As a congressman, Richardson made a mark in foreign affairs. He hopscotched the world, negotiating with dictators and bringing hostages home from Iraq, North Korea and Cuba. Friends said he was a natural for the job, bringing to bear his experience since childhood of bridging cultures. Calvin Humphrey, a former House Intelligence Committee staffer who was Richardson's sidekick on several trips and is now a campaign adviser, attributes his success to persistence. "Bill's relentless. He will not be dissuaded," Humphrey said.
Made mistakes
Clinton appointed Richardson U.S. ambassador to the United Nations in 1996. The U.N. job ended when Clinton tapped him to become energy secretary, but his tenure there was overshadowed by scandals over nuclear security mishaps at the national laboratories. Richardson acknowledges that he "made mistakes" at the agency, yet suggests that, ever the diplomat, he was able to boost employee morale there.
Balancing act
At the close of Clinton's term, Richardson tried private life, joining Kissinger McLarty Associates, a consulting firm headed by Henry Kissinger and Mack McLarty, Bill Clinton's White House chief of staff. It was a brief interlude. Saying he "desperately missed politics," he returned to New Mexico in 2002 and won election as governor. Championing tax cuts and economic development, he was re-elected in 2006 with nearly 70 percent of the vote.

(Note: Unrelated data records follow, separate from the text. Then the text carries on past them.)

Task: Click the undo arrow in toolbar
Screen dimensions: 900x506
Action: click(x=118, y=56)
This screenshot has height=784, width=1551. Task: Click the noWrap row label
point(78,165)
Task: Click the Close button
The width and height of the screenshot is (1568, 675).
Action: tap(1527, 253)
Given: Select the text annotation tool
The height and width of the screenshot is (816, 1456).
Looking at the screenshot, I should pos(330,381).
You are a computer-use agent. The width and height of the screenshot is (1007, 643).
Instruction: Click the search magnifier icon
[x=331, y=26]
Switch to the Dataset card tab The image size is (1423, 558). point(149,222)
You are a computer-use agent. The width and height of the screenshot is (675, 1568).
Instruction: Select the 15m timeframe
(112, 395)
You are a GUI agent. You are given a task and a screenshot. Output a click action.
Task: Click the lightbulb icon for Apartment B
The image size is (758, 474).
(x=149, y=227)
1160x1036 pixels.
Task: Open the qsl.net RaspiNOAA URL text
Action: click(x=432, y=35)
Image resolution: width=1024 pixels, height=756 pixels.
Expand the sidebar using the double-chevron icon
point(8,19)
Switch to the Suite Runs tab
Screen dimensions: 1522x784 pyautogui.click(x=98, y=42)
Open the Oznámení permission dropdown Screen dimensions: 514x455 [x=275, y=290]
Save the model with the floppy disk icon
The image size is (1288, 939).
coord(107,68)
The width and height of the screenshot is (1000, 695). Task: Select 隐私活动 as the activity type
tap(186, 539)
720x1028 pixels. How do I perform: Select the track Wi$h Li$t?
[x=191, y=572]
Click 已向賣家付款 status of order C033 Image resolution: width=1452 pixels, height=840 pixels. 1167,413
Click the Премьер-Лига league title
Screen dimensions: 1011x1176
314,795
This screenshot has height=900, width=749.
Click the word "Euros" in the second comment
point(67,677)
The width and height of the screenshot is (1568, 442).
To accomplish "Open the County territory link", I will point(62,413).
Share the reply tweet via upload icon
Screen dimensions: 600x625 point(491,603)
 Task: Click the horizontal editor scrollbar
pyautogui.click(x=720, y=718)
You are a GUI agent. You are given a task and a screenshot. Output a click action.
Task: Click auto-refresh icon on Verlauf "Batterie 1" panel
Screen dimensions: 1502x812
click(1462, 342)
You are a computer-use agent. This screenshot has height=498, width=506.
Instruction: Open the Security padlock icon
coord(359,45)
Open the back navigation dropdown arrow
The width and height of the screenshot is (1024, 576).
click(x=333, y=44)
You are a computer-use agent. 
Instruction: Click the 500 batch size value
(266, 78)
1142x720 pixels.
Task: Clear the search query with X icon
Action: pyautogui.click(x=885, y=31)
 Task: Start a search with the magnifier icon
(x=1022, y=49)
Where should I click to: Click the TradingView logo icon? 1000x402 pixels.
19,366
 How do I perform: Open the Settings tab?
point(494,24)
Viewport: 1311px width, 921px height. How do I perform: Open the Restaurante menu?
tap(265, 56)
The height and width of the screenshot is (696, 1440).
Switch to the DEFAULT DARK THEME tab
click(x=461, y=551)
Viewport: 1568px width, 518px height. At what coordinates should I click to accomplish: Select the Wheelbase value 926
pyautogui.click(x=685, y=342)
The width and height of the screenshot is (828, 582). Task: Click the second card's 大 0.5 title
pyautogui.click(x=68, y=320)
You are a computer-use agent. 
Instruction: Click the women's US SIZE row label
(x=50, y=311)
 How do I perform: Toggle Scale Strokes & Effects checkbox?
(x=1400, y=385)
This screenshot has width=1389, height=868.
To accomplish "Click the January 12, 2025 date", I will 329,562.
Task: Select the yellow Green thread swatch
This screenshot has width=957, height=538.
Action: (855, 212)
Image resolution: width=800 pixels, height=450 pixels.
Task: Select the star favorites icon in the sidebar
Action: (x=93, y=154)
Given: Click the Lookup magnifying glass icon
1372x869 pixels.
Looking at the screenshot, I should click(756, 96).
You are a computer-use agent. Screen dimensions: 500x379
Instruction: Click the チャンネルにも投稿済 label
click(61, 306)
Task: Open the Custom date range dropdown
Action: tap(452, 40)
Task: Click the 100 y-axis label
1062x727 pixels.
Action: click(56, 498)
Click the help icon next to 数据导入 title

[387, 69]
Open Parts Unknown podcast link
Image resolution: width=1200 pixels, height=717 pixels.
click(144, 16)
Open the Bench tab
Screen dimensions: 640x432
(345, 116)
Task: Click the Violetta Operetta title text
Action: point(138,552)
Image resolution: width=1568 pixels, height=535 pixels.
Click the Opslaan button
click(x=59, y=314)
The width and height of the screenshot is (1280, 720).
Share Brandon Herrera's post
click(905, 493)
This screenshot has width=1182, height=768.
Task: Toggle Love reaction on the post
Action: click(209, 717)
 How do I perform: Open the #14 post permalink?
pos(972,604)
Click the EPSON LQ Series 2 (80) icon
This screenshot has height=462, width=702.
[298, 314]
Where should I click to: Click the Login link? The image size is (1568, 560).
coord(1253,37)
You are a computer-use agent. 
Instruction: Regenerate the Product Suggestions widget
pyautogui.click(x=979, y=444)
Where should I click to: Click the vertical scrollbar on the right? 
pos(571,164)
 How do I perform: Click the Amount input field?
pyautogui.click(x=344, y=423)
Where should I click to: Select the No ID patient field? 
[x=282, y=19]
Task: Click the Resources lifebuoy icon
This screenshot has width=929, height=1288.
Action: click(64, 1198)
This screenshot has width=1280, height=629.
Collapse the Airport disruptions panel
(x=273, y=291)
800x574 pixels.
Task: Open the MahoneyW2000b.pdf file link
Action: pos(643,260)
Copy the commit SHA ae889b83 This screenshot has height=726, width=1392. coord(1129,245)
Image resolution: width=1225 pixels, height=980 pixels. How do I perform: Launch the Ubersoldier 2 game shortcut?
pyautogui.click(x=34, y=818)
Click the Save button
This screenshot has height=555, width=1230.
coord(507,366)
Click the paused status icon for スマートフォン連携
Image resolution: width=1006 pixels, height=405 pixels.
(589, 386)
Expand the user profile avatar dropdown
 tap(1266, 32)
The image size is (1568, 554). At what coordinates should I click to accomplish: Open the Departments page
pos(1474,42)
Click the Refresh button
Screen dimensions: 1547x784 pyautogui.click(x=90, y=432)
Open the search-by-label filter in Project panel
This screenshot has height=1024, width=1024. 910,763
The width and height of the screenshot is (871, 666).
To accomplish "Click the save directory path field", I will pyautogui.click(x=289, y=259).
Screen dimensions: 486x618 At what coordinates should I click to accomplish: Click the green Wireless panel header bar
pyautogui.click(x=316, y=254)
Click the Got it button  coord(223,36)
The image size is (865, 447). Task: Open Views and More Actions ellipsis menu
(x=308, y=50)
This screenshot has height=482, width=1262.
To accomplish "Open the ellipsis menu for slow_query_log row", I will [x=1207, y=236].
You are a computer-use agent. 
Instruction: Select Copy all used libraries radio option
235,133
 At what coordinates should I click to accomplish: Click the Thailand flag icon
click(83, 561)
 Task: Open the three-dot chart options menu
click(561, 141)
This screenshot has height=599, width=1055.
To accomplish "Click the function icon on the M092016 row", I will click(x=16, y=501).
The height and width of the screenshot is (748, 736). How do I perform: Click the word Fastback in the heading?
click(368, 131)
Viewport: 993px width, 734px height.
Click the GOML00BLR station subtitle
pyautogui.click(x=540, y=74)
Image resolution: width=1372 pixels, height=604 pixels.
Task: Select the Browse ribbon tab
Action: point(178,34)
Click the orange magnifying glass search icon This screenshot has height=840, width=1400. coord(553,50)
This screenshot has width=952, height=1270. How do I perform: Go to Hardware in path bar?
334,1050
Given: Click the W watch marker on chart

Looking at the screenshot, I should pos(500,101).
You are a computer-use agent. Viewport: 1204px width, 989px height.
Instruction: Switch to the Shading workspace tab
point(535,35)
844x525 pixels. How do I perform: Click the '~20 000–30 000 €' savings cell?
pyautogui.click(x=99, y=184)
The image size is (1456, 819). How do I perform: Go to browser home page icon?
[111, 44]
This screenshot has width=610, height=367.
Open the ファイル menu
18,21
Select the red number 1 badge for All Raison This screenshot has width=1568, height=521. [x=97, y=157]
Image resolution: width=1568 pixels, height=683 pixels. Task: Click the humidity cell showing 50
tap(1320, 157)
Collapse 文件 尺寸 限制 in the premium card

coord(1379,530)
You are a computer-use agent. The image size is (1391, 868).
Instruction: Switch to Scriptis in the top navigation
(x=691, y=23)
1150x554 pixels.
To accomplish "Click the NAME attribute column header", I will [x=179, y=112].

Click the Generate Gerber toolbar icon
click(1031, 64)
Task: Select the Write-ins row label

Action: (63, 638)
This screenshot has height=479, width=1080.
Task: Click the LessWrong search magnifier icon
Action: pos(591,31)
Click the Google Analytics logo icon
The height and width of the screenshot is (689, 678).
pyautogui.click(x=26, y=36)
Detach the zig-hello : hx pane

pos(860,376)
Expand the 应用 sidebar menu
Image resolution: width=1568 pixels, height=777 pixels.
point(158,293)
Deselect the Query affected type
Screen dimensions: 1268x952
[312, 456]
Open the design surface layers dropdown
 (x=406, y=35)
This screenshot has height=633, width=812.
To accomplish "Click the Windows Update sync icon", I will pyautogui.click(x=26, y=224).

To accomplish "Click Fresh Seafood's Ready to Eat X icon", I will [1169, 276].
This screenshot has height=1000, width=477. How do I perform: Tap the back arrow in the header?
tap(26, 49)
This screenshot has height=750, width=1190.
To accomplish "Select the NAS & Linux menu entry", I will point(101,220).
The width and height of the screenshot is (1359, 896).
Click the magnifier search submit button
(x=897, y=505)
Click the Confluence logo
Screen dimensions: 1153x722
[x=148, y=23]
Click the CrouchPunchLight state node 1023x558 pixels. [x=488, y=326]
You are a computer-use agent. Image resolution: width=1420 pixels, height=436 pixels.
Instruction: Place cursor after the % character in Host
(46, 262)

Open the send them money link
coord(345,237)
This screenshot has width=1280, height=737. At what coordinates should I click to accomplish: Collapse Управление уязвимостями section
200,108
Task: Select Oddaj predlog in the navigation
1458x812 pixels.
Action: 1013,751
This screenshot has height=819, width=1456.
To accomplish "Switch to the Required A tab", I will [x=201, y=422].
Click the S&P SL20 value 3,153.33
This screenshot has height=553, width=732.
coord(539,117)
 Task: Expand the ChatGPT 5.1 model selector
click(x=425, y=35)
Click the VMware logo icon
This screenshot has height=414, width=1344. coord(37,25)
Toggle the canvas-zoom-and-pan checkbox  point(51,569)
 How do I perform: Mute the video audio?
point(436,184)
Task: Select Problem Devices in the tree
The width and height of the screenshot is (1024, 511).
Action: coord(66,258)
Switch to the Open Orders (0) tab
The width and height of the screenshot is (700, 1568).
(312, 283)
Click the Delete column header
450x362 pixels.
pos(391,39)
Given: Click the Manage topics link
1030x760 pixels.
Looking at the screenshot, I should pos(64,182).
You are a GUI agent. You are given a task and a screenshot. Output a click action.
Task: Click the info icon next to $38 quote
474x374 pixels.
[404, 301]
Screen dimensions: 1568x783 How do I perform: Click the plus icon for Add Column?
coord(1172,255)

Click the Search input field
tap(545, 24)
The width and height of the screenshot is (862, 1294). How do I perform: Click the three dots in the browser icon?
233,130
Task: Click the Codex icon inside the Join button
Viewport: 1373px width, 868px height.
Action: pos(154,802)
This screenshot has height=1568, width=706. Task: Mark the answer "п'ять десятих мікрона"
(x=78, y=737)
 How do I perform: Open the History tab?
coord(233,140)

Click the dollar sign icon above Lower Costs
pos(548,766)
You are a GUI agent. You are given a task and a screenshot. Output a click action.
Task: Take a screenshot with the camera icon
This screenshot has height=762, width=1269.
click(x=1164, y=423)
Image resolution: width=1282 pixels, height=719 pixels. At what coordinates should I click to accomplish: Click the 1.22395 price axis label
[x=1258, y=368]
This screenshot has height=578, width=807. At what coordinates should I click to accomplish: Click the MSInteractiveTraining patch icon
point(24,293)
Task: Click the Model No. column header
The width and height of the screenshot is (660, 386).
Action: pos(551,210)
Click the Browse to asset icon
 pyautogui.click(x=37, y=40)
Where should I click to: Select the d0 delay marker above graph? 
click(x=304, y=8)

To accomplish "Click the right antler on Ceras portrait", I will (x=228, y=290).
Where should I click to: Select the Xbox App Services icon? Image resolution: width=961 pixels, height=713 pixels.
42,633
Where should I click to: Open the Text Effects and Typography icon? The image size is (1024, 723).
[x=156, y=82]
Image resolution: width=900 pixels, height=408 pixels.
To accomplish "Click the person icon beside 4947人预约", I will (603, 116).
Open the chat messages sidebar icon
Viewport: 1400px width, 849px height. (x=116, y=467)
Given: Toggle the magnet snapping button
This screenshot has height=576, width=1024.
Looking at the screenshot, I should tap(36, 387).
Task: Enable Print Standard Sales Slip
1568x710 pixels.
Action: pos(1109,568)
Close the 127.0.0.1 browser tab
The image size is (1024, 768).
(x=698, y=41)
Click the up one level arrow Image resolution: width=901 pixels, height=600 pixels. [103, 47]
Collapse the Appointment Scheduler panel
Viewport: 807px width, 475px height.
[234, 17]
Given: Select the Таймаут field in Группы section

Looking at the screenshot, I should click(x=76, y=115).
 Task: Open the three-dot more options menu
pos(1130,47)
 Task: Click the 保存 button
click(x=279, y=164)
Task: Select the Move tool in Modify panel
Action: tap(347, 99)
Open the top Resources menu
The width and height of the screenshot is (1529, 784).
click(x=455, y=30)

Now campaigning for president, Richardson still finds himself perfecting his lifelong balancing act. He's banking on a boost from Hispanics -- the fastest-growing voting bloc in the country -- but he jokes that, with a name like Bill Richardson, he's had a hard time convincing Hispanics that he's one of them. He's launched outreach groups, Mi Familia con Richardson, to spread the word. But he rejects the suggestion that he's running as a Hispanic candidate.
"I'm trying to convey that I'm a mainstream American governor who's very proud to be Hispanic," Richardson said. "I've never wanted to be categorized as a professional Hispanic. I just want to compete with everybody."